Search the data for the word "Claude" and copy out every line that has it.
==== Supplied records
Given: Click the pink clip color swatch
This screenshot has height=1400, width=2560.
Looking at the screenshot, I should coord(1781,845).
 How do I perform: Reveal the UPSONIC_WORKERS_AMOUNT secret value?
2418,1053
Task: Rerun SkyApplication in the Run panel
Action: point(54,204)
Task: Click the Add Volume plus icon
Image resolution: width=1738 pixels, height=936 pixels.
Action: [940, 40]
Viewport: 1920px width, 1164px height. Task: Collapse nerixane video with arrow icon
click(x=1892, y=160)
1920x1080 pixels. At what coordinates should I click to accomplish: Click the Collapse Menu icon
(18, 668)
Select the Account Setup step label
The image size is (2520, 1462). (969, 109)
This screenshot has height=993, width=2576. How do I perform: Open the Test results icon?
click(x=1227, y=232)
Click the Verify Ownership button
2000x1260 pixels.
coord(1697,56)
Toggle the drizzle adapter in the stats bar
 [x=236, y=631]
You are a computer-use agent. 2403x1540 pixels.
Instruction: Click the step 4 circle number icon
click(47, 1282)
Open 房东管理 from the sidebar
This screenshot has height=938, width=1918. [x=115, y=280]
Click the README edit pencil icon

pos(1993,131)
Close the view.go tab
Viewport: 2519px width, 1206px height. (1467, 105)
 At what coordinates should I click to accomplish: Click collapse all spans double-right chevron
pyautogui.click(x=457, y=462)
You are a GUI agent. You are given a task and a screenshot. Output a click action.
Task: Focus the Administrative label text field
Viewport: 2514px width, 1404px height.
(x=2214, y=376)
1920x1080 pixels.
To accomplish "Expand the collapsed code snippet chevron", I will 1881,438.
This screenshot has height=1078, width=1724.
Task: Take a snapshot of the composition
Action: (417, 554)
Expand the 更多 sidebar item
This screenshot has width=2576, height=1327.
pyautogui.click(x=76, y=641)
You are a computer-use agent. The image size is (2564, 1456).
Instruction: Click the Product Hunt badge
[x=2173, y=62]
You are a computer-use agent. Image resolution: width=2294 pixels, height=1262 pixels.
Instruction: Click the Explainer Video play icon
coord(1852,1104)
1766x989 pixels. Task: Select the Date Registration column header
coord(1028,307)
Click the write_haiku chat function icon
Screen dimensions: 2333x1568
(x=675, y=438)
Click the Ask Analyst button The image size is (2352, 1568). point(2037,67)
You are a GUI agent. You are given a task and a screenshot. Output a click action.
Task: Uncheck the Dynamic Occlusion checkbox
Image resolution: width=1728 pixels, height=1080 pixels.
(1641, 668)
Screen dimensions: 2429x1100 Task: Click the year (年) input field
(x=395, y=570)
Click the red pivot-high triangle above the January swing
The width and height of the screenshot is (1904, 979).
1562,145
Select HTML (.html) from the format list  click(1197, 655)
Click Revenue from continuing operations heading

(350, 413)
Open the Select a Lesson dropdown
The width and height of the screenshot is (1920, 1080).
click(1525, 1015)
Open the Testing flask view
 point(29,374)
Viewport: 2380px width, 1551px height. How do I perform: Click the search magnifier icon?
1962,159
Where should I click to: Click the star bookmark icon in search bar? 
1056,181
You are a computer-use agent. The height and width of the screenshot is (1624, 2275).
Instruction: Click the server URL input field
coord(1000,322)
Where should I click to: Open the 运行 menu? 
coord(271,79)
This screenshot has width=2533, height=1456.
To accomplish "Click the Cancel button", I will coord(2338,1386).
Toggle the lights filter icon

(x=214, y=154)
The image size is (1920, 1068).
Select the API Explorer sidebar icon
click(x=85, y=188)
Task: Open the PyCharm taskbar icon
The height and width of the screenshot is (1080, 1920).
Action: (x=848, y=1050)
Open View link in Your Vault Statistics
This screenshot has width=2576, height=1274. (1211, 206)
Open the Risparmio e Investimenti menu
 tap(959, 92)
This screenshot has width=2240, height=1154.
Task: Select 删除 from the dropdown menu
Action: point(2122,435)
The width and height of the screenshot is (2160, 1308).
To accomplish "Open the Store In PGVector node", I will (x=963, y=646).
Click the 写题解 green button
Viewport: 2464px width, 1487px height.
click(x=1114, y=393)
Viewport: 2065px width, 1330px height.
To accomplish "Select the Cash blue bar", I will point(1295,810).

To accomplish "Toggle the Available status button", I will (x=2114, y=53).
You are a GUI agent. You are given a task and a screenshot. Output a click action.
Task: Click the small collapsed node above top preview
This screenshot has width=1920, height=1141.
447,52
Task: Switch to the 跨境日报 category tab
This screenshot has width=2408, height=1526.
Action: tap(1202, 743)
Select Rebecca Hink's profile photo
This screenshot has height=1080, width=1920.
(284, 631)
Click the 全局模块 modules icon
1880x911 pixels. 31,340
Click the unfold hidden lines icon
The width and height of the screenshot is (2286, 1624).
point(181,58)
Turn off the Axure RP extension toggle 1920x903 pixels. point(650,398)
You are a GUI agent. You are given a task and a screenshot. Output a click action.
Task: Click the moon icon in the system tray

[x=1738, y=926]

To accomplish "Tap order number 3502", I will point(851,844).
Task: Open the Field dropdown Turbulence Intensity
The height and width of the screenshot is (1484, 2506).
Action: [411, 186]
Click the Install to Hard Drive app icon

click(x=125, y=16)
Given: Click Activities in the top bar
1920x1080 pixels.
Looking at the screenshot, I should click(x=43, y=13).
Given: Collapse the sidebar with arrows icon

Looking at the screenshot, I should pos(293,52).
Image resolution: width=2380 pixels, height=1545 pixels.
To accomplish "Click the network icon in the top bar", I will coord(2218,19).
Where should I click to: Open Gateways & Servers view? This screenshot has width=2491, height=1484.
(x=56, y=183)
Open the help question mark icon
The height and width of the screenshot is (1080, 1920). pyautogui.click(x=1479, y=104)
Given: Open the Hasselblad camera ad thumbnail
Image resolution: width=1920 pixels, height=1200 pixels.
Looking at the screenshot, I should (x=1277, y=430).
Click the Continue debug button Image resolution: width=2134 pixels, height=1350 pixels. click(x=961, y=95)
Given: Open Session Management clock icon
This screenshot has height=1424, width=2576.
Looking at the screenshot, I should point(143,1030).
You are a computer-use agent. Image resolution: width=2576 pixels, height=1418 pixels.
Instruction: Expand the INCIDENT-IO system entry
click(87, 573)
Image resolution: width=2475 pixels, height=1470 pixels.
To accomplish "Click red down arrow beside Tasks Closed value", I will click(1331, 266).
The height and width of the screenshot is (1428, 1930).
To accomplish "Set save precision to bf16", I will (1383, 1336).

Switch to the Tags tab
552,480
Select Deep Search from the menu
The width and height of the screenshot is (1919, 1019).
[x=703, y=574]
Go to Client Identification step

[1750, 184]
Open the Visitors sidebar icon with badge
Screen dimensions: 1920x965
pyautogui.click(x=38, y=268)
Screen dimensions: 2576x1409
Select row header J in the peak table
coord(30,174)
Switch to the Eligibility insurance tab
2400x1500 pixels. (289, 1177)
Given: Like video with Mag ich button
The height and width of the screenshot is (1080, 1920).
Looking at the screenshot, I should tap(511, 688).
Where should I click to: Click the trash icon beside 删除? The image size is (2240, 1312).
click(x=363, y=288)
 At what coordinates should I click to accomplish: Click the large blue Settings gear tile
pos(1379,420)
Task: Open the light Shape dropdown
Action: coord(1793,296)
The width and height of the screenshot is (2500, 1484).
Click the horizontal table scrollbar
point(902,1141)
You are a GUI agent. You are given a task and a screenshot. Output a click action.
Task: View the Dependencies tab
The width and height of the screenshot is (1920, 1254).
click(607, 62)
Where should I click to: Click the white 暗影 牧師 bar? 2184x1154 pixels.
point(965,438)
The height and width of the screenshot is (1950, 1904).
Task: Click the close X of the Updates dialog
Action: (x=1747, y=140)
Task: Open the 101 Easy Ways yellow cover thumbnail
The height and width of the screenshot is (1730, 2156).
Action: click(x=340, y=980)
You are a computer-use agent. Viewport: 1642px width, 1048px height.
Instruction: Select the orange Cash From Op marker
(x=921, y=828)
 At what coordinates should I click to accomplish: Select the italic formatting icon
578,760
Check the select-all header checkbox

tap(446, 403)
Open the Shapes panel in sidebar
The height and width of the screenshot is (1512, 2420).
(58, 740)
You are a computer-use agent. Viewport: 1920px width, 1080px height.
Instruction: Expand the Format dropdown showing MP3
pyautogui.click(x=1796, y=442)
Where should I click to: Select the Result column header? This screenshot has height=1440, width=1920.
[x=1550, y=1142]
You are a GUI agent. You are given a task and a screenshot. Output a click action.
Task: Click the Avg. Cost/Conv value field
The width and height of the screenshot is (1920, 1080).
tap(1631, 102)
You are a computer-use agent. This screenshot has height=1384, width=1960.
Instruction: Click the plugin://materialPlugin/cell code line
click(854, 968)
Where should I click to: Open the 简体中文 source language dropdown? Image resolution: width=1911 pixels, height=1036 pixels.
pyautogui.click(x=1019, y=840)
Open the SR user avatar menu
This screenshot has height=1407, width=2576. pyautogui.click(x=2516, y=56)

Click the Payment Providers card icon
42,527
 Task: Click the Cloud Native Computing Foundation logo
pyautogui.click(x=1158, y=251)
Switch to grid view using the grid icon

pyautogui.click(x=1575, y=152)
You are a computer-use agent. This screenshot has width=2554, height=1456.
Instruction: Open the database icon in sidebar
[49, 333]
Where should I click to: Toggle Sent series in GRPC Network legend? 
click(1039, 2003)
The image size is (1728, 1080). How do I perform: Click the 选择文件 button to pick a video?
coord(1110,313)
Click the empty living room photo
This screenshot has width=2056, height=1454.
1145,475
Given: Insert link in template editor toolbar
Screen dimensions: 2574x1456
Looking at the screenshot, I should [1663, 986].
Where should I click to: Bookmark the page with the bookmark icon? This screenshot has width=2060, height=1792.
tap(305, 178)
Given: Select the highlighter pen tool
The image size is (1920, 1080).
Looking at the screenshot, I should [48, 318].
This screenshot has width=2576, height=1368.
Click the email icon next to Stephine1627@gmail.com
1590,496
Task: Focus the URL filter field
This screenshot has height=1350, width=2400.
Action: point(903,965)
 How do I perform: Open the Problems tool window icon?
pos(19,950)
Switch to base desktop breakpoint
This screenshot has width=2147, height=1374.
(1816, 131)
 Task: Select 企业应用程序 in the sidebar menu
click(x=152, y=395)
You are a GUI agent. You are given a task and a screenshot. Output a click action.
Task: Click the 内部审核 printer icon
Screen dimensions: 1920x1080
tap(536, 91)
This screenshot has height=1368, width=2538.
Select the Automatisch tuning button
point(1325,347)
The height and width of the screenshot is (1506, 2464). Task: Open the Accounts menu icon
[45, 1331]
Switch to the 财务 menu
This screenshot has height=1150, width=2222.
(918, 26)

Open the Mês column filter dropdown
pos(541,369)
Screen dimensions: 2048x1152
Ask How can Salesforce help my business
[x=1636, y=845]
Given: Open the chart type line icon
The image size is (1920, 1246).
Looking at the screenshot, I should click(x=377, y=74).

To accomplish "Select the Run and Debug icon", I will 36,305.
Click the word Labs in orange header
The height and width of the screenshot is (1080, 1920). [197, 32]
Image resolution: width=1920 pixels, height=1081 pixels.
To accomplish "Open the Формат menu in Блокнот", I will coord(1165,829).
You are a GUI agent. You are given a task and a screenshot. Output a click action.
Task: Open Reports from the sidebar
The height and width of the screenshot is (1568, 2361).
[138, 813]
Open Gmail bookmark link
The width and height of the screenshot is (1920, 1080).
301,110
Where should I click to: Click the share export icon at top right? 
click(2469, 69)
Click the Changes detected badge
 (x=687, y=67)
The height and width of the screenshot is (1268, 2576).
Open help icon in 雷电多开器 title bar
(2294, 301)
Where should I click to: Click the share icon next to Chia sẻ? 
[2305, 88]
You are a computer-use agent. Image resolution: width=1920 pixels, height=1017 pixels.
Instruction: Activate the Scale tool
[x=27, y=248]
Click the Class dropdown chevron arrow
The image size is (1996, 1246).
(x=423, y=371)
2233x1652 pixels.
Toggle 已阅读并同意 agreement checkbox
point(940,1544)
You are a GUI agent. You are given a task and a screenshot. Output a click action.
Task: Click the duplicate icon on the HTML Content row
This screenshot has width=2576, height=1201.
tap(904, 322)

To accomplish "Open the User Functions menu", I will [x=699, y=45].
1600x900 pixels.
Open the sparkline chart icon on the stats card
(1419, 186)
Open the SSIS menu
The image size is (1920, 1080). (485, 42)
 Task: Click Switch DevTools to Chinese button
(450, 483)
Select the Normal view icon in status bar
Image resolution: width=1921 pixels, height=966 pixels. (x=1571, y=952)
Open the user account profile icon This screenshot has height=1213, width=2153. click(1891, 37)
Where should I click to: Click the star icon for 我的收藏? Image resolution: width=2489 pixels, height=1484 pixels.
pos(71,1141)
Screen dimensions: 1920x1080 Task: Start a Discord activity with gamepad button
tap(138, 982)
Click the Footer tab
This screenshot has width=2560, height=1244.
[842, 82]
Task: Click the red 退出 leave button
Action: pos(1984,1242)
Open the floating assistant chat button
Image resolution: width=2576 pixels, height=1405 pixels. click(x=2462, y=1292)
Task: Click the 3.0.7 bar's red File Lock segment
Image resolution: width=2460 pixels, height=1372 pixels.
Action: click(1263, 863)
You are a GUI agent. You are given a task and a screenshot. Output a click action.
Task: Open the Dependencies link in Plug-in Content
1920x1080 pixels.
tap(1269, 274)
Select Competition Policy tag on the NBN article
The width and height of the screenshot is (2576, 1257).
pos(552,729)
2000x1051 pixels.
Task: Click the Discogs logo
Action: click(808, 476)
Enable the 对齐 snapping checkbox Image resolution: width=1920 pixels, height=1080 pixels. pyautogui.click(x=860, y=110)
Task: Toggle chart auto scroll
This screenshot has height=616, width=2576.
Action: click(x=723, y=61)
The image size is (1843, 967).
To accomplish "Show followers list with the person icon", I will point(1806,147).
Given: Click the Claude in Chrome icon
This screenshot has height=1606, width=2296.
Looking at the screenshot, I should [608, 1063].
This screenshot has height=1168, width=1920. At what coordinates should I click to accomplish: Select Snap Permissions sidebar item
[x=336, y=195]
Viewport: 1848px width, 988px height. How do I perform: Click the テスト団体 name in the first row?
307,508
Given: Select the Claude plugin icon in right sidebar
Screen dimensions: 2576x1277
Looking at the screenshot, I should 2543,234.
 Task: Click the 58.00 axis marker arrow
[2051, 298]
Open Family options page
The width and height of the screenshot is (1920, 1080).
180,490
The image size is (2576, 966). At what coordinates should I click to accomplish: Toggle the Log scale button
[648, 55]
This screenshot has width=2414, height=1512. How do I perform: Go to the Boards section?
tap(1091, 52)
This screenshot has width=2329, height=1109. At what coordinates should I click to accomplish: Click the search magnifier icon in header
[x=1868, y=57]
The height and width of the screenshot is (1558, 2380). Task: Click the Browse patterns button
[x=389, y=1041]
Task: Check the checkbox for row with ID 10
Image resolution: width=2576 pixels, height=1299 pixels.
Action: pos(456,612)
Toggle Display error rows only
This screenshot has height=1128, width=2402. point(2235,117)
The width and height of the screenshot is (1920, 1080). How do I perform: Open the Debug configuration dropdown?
========
• Written solution
Given: Click the Claude in Chrome icon
Given: Select the Claude plugin icon in right sidebar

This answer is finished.